Le 2 juillet 1861, Jean-François Gorez cède, pour 8372,80 francs, au Consistoire, 4 ares 66 centiares de terre de labour sur Lecelles rue de Chorette. Il reçoit en retour l’emplacement de l’ancien temple de Maulde : 3 ares 22 centiares, pour 11386,40 francs.  

 

Le 22 juin 1862, heureux sont les protestants qui entrent dans le temple de Lecelles. Qui n’est pas fini d’être payé. L’estimation de 1862 fait état de 16 939 francs contre les 5 694,27 francs de départ ! Les municipalités de Maulde et de Lecelles, ne participent pas. Lecelles argue que l’édifice a été construit sans l’assentiment des communes et en dehors de toute action communale. Quand un ouragan, en 1876, touche la toiture et que l’architecte Jules Bernard produit un devis de 850 francs, l’argument ressort.

 

Photographie de Casimir Devisme à la fin des années 1860
© AP Saint-Amand-Valenciennes-St-Amand.
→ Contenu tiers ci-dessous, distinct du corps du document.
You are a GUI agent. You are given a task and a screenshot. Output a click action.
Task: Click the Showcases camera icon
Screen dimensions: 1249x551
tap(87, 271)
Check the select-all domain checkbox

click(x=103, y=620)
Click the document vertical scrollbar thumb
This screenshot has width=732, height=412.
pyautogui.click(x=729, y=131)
Repro GB

Sur Lecelles, Casimir Devisme s’est expliqué. Ayant l’accord pour Maulde, celui pour Lecelles allait de soi. Il ne s’agissait de « transporter le temple qu’à une quarantaine de mètres » dit-il. L’architecte Lepers souffrait de paralysie. Devisme ne voulait pas en changer. Tout comme il voulait continuer à travailler avec l’entrepreneur, Napoléon Tirlemont. Le 16 juillet 1863, Napoléon III donne une légalité au temple. L’État et le Département aident à solder la facture. Quand il meurt, en 1887, Casimir Devisme peut se réjouir.  

 

Nombre de paroles de pasteurs depuis ont résonné le deuxième dimanche du mois au temple de Lecelles. Une a marqué ces dernières années. Celle de Frédéric Verspeeten, décédé en 2021. Il voulait voir le temple restauré. Alain Létard et d’autres, protestants ou pas mais tous attachés à ce lieu, ont formé l’association du Temple de Lecelles. Laquelle, avec la Fondation du patrimoine et les encouragements de la pasteur Valérie Mitrani, ont lancé un appel aux dons. L’histoire de ce temple s’écrit avec l’architecte François Bisman. Les travaux démarreront au printemps 2026 selon les fonds réunis.